I would like to see more effort in trying to get people from other States to move to Adelaide and bring with them fresh ideas.
A good source of new ideas that could benefit Adelaide is the Thinkers in Residence program. Some of them have turned into great policies I think. Recently, Fred Hansen, the General Manager of Tri-Met in Portland, came to give advice on public transport and talk about his experience in increasing public transit's modal share in Portland. He had some really clever ideas.

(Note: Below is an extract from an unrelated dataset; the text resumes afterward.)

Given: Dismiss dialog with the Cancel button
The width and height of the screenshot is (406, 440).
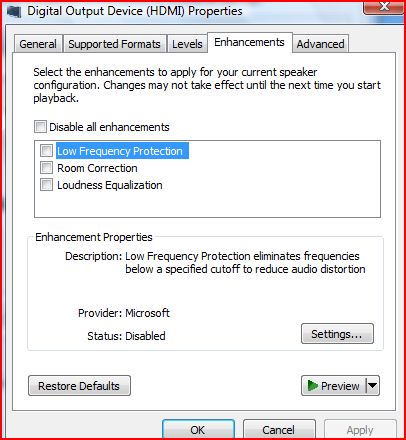Looking at the screenshot, I should tap(279, 429).
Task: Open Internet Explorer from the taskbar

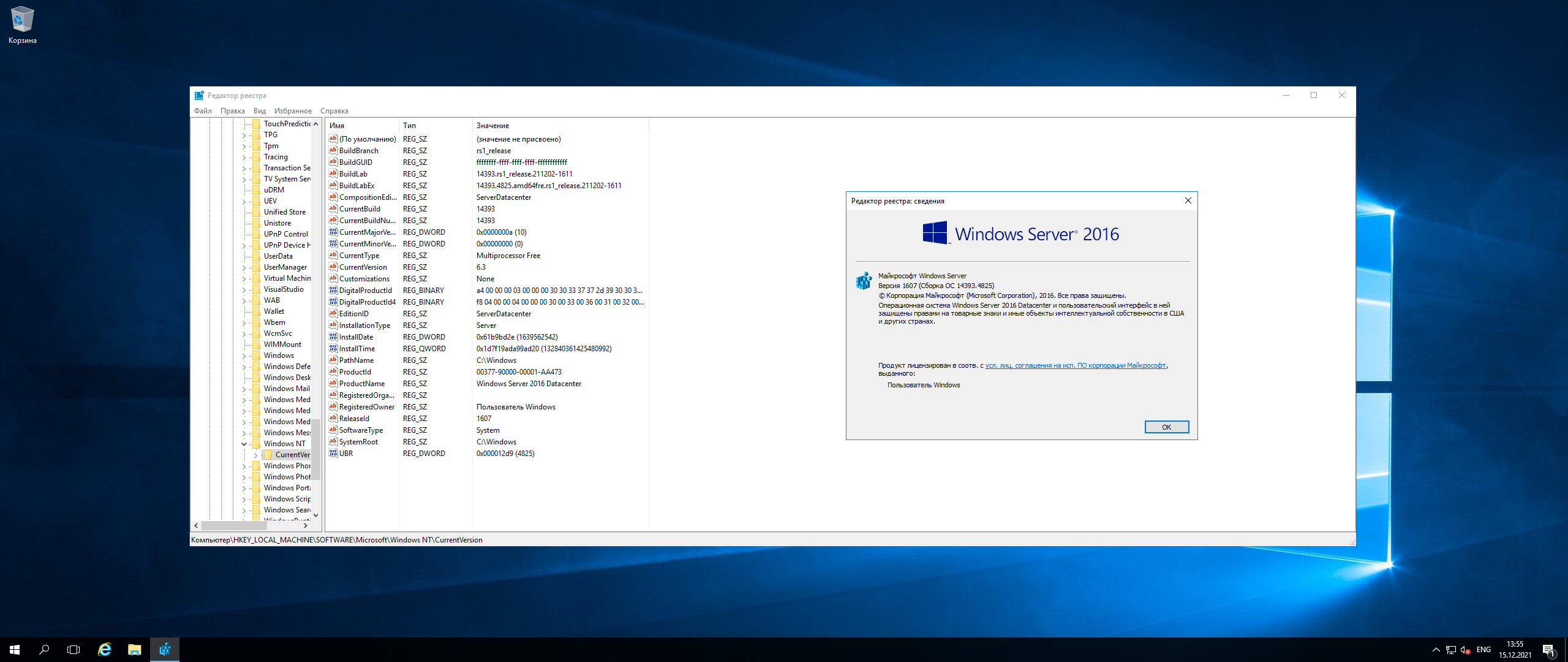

Professor Jan Gehl came some time ago to Adelaide and produced a great report called Public Spaces Public Life about pedestrian movement in Adelaide and provided some recommendations about making the sorts of places that make people want to stop. The Adelaide CBD does not have very many places like that. Next time you go for a walk, see how long it takes to find somewhere. There is a small shaded area with seating next to the Black Stump building on the walkway between Grenfell and Pirie Streets and the students from Eynesbury College seem to enjoy congregating on the north-eastern corner of Victoria Square but there are very few pleasant places suitable for sitting and talking. Professor Gehl's report deals with that sort of thing. I read recently that he is due to come back to Adelaide this year. Fingers crossed.
The point is, it is fairly clear to me that we need more people like Professor Gehl and Fred Hansen to bring in new ideas and make us question the way we do things here and have been for decades. It is the way to make our city develop and improve and to recognise that more people use it that just the 50% of the population who have ready access to a motor vehicle.